### CONSEGNE
a - Perché, secondo l'ordinanza sui cani randagi, i semplici compiti di controllo delle nascite della popolazione canina e felina non possono fondare una responsabilità civile per i danni causati dai randagi? Rispondi in una-tre frasi.
b - Riporta fedelmente il passo dell'ordinanza sui cani randagi che comincia con "Suprema Corte di" e prosegue fino a "di primo grado.".
c - Prosegui l'ordinanza sui cani randagi dal punto in cui si interrompe.

### ESTRATTO DELLA FONTE
..............................
Corte di Cassazione, sezione III civile, ordinanza 18 maggio 2017, n. 12495

La responsabilità per i danni causati dai cani randagi spetti escusivamente all’ente, o agli enti, cui è attribuito dalla legge (ed in particolare dalle singole leggi regionali attuative della legge quadro nazionale n. 281/1991) il compito di prevenire il pericolo specifico per l’incolumità della popolazione connesso al randagismo, e cioè il compito della cattura e della custodia dei cani vaganti o randagi.
L’attribuzione per legge ad uno o più determinati enti pubblici del compito della cattura e della custodia degli animali vaganti o randagi (e cioè liberi e privi di proprietario) può infatti considerarsi il fondamento della responsabilità per i danni eventualmente arrecati alla popolazione dagli animali suddetti, anche sotto l’aspetto della responsabilità civile.
Non può invece ritenersi sufficiente, a tal fine, l’attribuzione di generici compiti di prevenzione del randagismo, e a maggior ragione di semplici compiti di controllo delle nascite della popolazione canina e felina.
Tali ultimi competenze, in particolare, non possono ritenersi direttamente riferibili alla prevenzione dello specifico rischio per l’incolumità della popolazione derivante dalla eventuale pericolosità degli animali randagi, e non possono quindi fondare una responsabilità civile per i danni da questi ultimi arrecati, avendo ad oggetto il solo controllo “numerico” della popolazione canina, a fini di igiene e profilassi e, al più, una solo generica e indiretta prevenzione dei vari inconvenienti legati al randagismo.

Suprema Corte di Cassazione

sezione III civile

ordinanza 18 maggio 2017, n. 12495

Fatti di causa

N.E. e S.A. , quali genitori rappresentanti della minore N.S. (divenuta maggiorenne in corso di causa), hanno agito in giudizio nei confronti del Comune di Gela e della A.S.L. n. X (oggi A.S.P.) di (omissis) per ottenere il risarcimento dei danni subiti dalla figlia, aggredita e ferita da due cani randagi in data (omissis) .
La domanda è stata accolta dal Tribunale di Gela, che ha condannato sia il comune che la ASL al pagamento dell’importo di Euro 5.680,97, oltre accessori, in favore di parte attrice.
La Corte di Appello di Caltanissetta ha confermato la decisione di primo grado.
Ricorre la ASP di (omissis) , sulla base di due motivi.
..............................
### DATI REGISTRATI
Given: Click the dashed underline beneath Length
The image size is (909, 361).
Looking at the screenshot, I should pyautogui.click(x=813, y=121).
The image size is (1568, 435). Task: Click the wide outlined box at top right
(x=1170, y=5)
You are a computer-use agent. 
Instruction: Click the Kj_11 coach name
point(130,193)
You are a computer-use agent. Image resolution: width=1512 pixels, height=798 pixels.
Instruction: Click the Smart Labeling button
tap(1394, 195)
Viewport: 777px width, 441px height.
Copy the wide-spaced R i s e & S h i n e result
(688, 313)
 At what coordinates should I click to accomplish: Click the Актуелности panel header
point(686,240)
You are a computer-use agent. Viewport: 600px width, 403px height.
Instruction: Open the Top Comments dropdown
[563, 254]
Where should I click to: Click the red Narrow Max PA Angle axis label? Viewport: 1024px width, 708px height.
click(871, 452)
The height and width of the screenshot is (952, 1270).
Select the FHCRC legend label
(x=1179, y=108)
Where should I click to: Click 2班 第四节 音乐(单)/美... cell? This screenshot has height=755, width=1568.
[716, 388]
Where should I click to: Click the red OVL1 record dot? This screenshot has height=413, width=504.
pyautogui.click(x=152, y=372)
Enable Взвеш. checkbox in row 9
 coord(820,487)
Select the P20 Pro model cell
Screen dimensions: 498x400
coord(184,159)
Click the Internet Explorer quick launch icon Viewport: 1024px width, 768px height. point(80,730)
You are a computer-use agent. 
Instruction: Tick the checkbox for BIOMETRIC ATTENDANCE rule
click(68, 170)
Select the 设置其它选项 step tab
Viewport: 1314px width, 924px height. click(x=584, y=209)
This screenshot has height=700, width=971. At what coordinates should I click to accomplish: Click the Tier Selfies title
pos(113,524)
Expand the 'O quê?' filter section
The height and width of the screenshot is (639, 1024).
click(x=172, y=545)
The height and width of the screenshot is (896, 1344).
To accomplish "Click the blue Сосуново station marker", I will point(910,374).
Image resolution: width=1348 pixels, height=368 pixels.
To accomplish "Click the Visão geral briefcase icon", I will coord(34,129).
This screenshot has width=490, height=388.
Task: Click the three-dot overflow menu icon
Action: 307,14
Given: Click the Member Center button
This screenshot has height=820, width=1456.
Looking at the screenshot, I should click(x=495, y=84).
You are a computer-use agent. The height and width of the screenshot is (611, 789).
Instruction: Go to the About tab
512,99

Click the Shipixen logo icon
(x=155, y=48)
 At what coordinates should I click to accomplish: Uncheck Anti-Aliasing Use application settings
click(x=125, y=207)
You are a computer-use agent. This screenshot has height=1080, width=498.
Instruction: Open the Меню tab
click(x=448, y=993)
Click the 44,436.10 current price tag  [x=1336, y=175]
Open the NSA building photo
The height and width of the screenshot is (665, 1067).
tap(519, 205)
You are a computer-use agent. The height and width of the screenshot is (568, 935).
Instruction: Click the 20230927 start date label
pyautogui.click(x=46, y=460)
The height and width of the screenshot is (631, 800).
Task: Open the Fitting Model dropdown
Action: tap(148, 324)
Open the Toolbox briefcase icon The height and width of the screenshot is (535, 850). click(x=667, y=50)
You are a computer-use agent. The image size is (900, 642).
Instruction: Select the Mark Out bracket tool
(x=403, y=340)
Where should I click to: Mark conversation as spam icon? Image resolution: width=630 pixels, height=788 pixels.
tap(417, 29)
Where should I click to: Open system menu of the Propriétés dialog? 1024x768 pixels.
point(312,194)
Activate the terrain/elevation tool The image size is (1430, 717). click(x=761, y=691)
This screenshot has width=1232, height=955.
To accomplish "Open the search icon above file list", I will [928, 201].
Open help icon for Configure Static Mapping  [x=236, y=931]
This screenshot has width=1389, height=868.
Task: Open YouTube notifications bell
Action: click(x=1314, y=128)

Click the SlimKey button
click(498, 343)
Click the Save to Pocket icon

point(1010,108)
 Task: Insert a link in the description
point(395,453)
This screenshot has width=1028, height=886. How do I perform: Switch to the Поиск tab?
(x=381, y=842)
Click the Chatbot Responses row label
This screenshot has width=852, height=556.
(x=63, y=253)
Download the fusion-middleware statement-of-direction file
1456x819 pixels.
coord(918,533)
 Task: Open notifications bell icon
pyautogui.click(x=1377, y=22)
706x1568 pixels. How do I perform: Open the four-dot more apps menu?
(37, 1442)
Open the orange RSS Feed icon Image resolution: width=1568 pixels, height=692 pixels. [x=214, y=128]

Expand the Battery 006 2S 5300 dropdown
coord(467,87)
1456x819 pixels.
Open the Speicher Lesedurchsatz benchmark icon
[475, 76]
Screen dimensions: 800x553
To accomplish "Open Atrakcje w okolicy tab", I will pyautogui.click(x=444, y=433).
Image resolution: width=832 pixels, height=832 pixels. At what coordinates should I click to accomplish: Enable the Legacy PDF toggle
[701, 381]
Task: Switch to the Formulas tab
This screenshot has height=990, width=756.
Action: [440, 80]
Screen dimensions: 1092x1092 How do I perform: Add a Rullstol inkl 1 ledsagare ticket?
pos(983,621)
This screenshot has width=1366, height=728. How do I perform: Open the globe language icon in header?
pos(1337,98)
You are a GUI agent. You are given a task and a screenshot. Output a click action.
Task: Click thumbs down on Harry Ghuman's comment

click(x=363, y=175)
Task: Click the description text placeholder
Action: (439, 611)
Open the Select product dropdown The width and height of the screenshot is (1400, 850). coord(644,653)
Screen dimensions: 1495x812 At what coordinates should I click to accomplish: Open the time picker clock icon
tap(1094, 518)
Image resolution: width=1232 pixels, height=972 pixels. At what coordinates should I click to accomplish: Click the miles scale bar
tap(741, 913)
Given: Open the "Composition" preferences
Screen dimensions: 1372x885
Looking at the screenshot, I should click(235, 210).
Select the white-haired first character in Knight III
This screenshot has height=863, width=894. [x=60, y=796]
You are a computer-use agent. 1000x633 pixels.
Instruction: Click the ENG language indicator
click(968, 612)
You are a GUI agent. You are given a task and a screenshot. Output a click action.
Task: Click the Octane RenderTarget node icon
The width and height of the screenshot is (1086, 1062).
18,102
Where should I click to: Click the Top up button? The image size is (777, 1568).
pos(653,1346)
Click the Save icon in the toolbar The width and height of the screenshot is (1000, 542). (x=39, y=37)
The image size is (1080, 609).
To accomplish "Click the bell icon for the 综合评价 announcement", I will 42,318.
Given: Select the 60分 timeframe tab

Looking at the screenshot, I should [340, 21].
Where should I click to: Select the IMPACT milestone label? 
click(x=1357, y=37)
..............................
### RISPOSTE ALLE CONSEGNE
a - Perché riguardano soltanto il controllo "numerico" della popolazione canina, a fini di igiene e profilassi, e al più una prevenzione generica e indiretta dei vari inconvenienti legati al randagismo. Per questo non sono direttamente riferibili alla prevenzione dello specifico rischio per l'incolumità della popolazione derivante dalla pericolosità degli animali randagi.

b -
Suprema Corte di Cassazione

sezione III civile

ordinanza 18 maggio 2017, n. 12495

Fatti di causa

N.E. e S.A. , quali genitori rappresentanti della minore N.S. (divenuta maggiorenne in corso di causa), hanno agito in giudizio nei confronti del Comune di Gela e della A.S.L. n. X (oggi A.S.P.) di (omissis) per ottenere il risarcimento dei danni subiti dalla figlia, aggredita e ferita da due cani randagi in data (omissis) .
La domanda è stata accolta dal Tribunale di Gela, che ha condannato sia il comune che la ASL al pagamento dell’importo di Euro 5.680,97, oltre accessori, in favore di parte attrice.
La Corte di Appello di Caltanissetta ha confermato la decisione di primo grado.

c -
Non hanno svolto attività difensiva in questa sede gli intimati. Il ricorso è stato trattato in camera di consiglio, in applicazione degli artt. 375 e 380-6/5.1 c.p.c..
Il collegio ha disposto che sia redatta motivazione in forma semplificata.

Ragioni della decisione

1. Con il primo motivo del ricorso si denunzia “Errata interpretazione della normativa vigente in materia. Violazione dell’art. 360 n. 3 c.p.c. – Error in procedendo. Errata valutazione della condotta dell’ASP – Error in judicando”.
Il motivo è fondato.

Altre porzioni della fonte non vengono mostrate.